Dirty John tells a terrifying story with a lot of melodrama and not much else
Note to readers: Dirty John is about emotional and financial domestic violence.
“Dirty John” Meehan is a man of utter evil, of no remorse, a bad guy who knows how to play a long con. He’s charming and persuasive, until he’s not. He’s a grifter and a con man who targets wealthy women, isolates them from their families, and finds ways to siphon off their wealth. He’d been in and out of jail on various charges involving weapons, drugs, stalking, and harassment. He had no job but wore faded scrubs and called himself an anesthesiologist. He had no income and no nice clothes, but had explanations for everything, and enough swagger to be convincing. He met Debra Newell, a wealthy interior designer and businesswoman, over a dating app the day after he left prison, and persuaded her to marry him only a two months into their relationship. He installed security cameras to watch her every move, isolated her from her family, and took her money.

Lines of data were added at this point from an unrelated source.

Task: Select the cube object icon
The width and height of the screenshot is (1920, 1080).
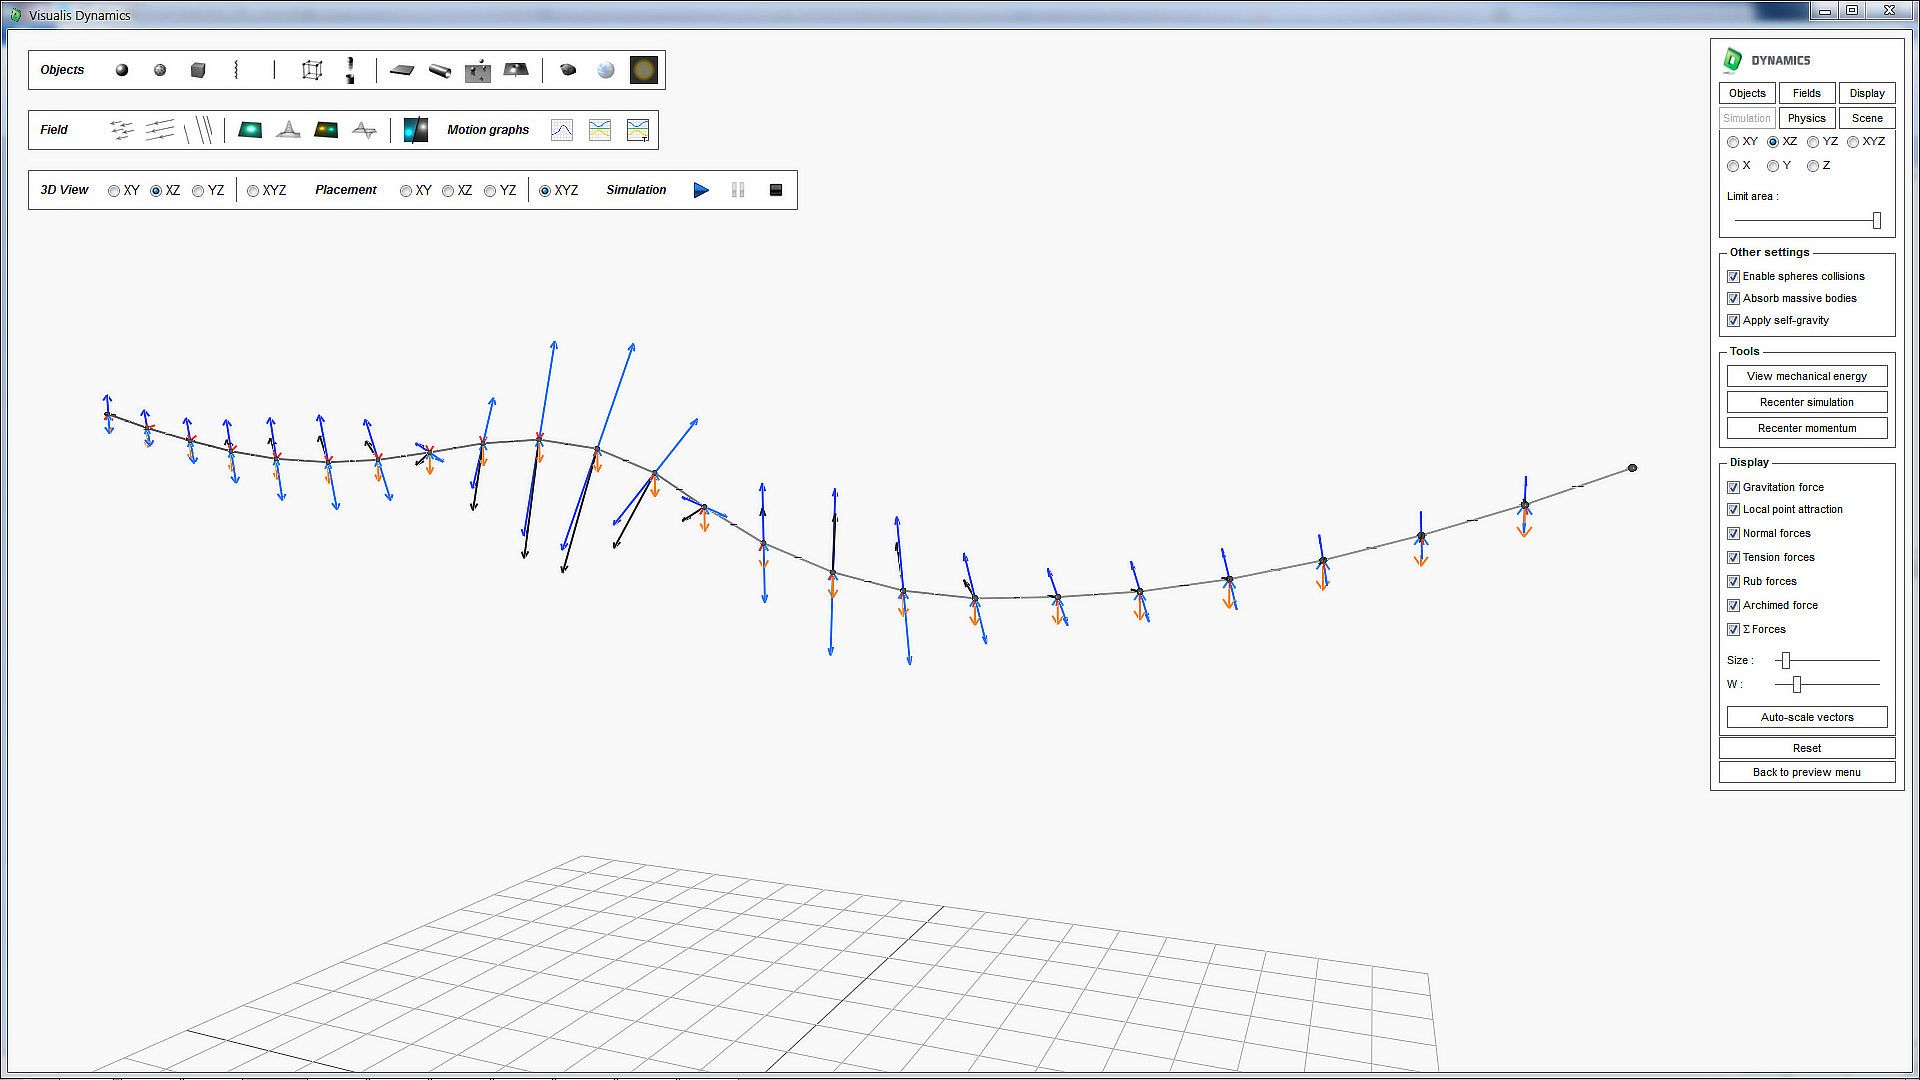Action: 198,70
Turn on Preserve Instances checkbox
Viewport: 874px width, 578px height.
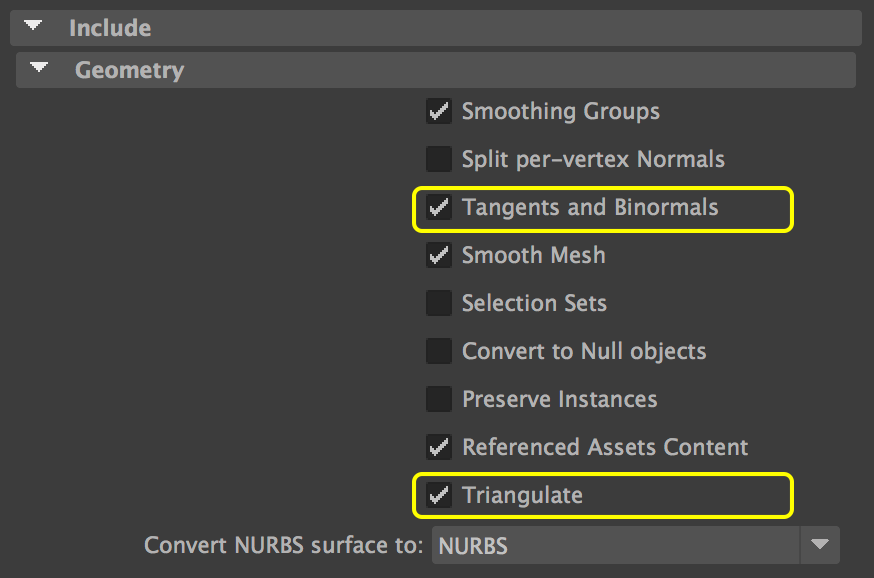[439, 399]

Dirty John, currently airing as a limited miniseries on Bravo, wants to be a prestige TV drama, but it can’t reckon with that lurid narrative. The podcast was a carefully researched and reported story, layering interviews and background information, letting an outrageous story speak for itself. Christopher Goffard wrote the series of articles in the L.A. Times and also hosted the Wondery podcast, which includes interviews with Debra Newell, an Orange County interior designer; her two grown daughters, Jacquelyn and Terra; her nephew, Shad, and mom, Arlane; and a handful of other extended family members and law enforcement agents. There’s no titular Dirty John in earshot, though listeners don’t know until the last episode whether he’s in prison, dead, or just out of the picture. In the deluge of true-crime podcasts, Dirty John stood out because the story is so shocking, particularly in its final twist (which we won’t reveal here.) Goffard does a fine job of reporting and narrating the podcast, though to its detriment, he doesn’t engage with some of the bigger questions the narrative raises. Consuming true-crime as pop culture already requires some private moral negotiation of finding entertainment in somebody else’s trauma; when that trauma isn’t framed within a larger purpose, it’s a slippery slope into popping popcorn while watching a barely fictionalized man prey on a woman and her family.

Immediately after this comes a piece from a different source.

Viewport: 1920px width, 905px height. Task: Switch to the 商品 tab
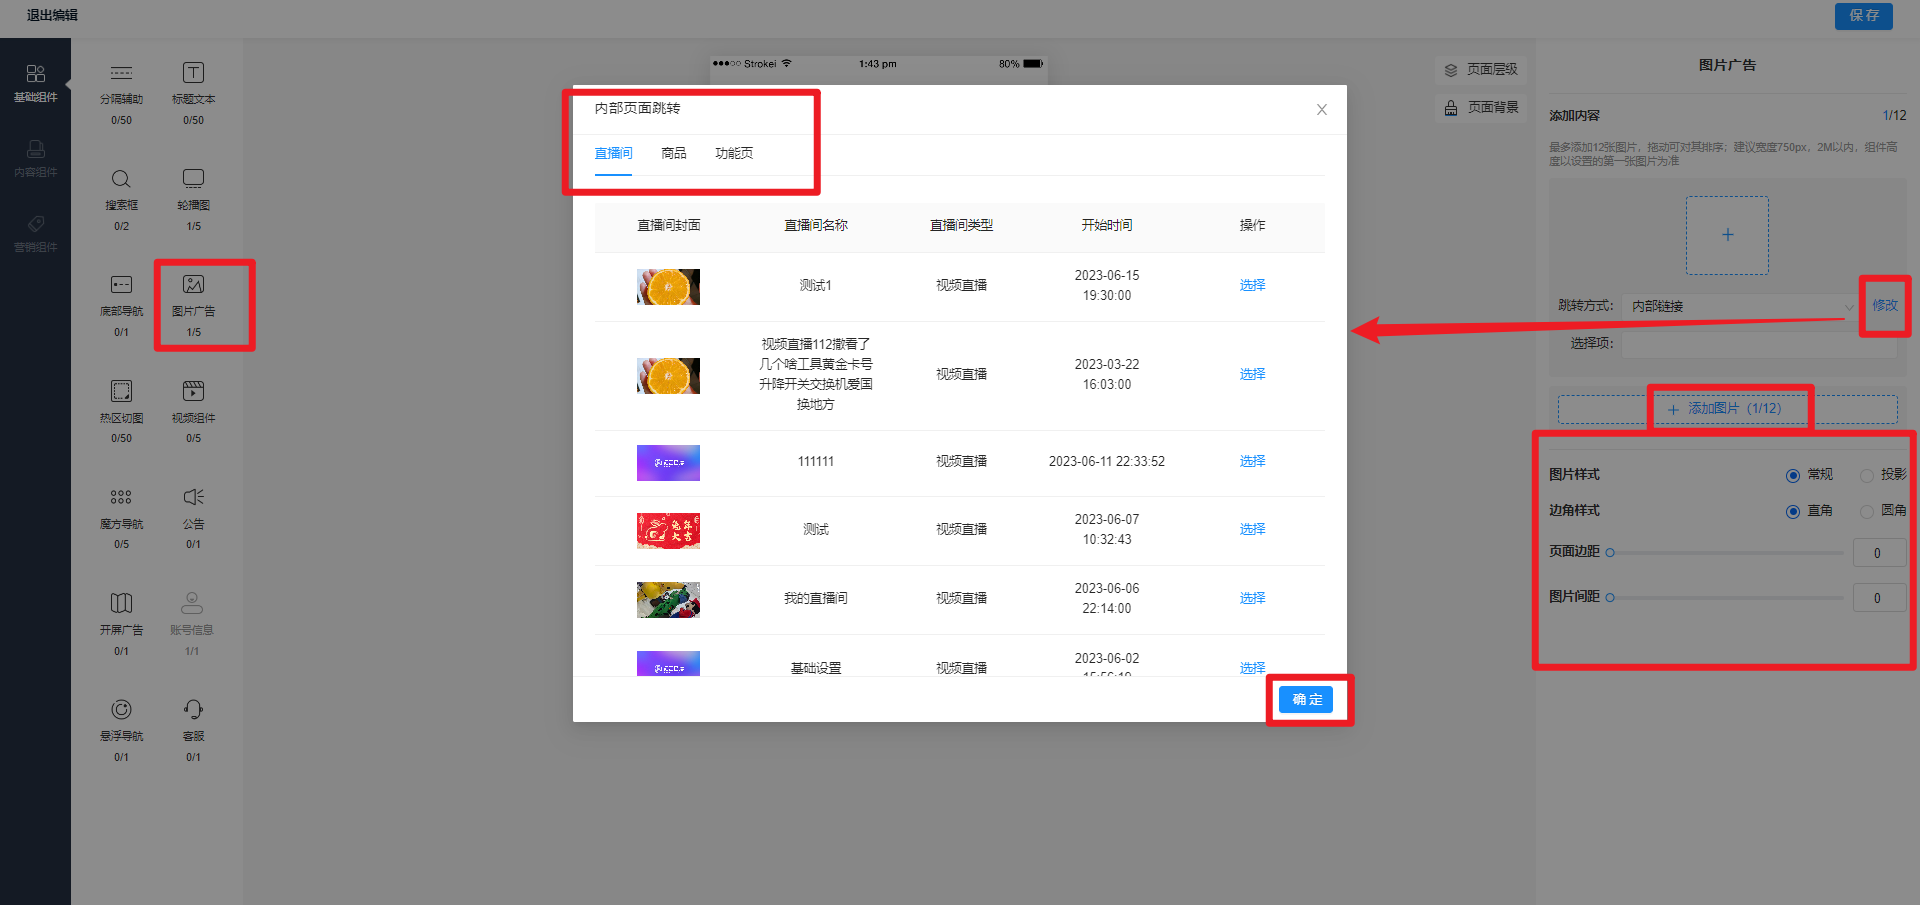[674, 153]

And that’s how we find ourselves in front of the TV watching Dirty John, which heats up a real-life story that needs no more fuel. That might have worked—if the events hadn’t happened so recently, maybe, or if the show was more heavily fictionalized—but it hits so many of the actual events note for note, uses many of the same names, and completely disengages from the violence and terror that form the bones of the real narrative. Dirty John Meehan is a more malicious and masterful criminal than most, and Debra Newell has more money and style than most, but the core of the emotional abuse is sadly ordinary. As played by Eric Bana, Dirty John goes through motions of violent outbursts and apologies without a convincingly evil center. We know he’s a bad guy because Debra’s older daughter, renamed Veronica in the TV show, keeps telling us so. There might have been some pleasure to glean from a miniseries like this, an enjoyably salacious story—something like Desperate Housewives, which creator Alexandra Cunningham also produced. But the show extricates itself from the true story it’s telling; instead of digging into it, it dresses it up in gold-sequin dresses and stilettos.